第76章 少年自有少年狂
俞夏永遠也忘不了六年前的某日,陽光要比今天的還要明媚百倍。
那天,爹爹將他自己關在了書房內獨飲悶酒,連他最心愛的笑娘也被拒之了門外。從日出飲到了日落,從日落又飲到了日出,最後還是孃親命令下人撞開了房門。
十幾壇的燒酒,喝的喝砸的砸,所剩無幾,屋內一片狼藉,爹爹便是坐在那狼籍之中。
爹爹看著孃親先笑後哭,哭哭笑笑,話不成話,語不成語,吐字早已不清。他反覆的說著幾句話,“遠秋兄乃我平生摯交,遠秋兄死了,他們說是我害的。是我害的嗎?不是我害的,我為何非要舉薦他鎮守赤山關呢?”
最後的最後爹爹趴在孃親的懷中痛哭不已,就像個受盡了萬般委屈的孩子,打那以後爹爹便搬回了孃親的房間。
文遠秋,爹爹口中的摯友,俞夏只見過一次,嚴格來說是聽過一次,印象中笑聲比說話更多的爽朗男人,這個男人就是文之墨的爹爹。

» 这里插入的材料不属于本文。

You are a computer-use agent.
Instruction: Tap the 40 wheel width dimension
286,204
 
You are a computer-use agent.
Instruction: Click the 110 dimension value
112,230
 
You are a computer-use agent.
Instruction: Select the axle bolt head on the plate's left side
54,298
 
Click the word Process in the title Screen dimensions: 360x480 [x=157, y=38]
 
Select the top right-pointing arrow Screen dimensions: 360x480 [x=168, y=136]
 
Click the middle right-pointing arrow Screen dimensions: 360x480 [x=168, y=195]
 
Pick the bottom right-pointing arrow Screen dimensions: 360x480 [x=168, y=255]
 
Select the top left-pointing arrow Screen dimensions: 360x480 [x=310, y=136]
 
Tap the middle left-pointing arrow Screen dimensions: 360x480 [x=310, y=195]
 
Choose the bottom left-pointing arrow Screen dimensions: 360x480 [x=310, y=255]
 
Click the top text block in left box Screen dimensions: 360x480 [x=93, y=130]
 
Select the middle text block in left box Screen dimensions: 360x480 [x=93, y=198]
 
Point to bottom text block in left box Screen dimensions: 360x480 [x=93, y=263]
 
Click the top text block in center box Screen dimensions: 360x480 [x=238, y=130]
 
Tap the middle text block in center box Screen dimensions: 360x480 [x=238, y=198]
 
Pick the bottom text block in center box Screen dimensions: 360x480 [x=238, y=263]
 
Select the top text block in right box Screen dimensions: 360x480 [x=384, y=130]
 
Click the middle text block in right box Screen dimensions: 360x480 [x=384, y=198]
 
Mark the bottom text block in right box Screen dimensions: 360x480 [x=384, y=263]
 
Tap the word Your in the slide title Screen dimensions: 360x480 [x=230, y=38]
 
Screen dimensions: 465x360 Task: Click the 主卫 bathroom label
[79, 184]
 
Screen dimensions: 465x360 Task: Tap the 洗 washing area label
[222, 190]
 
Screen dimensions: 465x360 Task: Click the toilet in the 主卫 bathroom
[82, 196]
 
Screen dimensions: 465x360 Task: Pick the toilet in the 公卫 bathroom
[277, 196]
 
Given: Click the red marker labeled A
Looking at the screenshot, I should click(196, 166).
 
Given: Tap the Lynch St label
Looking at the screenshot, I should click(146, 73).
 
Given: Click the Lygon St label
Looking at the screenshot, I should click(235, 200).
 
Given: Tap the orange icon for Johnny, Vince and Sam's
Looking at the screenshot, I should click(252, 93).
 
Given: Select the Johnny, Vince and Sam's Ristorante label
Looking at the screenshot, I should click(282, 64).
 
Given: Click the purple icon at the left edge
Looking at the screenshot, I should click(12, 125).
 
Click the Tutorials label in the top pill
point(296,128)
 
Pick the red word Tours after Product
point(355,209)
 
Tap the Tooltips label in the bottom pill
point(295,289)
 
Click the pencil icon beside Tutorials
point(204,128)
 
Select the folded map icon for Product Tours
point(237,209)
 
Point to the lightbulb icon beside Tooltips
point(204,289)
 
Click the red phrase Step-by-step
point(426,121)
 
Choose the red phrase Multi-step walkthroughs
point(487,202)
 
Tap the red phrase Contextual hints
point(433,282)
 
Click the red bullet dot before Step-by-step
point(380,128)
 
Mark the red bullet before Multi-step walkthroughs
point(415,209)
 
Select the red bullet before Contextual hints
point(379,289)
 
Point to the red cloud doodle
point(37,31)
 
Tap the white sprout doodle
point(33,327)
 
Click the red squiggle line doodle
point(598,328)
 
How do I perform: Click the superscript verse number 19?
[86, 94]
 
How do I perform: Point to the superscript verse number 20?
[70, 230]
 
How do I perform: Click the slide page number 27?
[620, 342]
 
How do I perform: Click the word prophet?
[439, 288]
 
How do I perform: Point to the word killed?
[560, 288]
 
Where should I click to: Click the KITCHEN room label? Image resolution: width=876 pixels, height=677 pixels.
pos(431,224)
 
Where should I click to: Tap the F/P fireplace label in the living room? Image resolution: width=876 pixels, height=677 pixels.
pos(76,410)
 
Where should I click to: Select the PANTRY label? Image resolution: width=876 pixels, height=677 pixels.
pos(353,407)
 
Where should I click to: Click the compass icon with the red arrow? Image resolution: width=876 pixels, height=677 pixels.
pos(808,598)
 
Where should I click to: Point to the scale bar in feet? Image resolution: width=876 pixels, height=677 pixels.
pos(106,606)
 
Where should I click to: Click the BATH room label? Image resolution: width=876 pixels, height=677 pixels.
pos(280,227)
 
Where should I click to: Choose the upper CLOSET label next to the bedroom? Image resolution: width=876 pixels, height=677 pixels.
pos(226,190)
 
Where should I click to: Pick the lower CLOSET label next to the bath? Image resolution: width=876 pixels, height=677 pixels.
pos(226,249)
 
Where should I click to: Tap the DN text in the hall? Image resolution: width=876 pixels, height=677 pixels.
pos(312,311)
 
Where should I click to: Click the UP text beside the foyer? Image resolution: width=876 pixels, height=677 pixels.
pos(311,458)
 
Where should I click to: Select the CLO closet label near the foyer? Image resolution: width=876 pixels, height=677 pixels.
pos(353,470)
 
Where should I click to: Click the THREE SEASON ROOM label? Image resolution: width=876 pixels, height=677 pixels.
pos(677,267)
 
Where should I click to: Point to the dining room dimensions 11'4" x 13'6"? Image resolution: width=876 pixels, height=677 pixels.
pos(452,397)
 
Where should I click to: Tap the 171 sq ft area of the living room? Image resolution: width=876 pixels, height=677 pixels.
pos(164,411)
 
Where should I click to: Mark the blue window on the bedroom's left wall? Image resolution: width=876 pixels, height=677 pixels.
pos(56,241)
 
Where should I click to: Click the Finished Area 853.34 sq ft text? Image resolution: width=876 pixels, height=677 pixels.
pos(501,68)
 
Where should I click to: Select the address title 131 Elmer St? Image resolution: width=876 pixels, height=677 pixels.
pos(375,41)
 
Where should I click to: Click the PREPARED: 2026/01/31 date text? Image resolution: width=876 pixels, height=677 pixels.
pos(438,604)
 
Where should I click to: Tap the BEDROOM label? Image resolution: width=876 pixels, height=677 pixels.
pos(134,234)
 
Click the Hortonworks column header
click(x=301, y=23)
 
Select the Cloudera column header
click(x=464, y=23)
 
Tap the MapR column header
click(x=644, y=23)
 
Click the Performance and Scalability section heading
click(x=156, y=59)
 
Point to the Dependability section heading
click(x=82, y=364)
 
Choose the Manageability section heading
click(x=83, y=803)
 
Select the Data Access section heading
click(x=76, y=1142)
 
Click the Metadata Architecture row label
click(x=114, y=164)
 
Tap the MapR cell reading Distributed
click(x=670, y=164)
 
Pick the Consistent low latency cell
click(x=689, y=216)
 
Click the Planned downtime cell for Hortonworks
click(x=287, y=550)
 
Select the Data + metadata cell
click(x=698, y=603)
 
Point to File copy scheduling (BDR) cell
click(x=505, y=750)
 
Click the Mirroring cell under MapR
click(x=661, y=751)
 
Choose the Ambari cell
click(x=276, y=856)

這世間真小,我碰到了爹爹摯交的兒子,我們也成了摯交。當初俞夏便是這樣想的。
而如今,俞夏想的卻是,願老天長眼,我不能像爹爹一樣害死了自己的摯交,愧疚終生。
“哈哈……果然是虎父無犬子,不愧是平川將軍的兒子啊!這陣勢堪比銅牆鐵壁,任憑他第五喬變成一隻蒼蠅也飛不進來。再率領一支輕騎直搗黃龍,妙哉,妙哉呀!”
雲校尉的話將俞夏拉回了現實,他看向城外,眼皮兒不由自主地跳了一下,是這樣嗎?但願如此!
城外,黃沙蓋地,橫廣無際,獵獵寒風,陰森雲翳。這才立秋,為何我已覺得寒冷徹骨了。俞夏心悸不已。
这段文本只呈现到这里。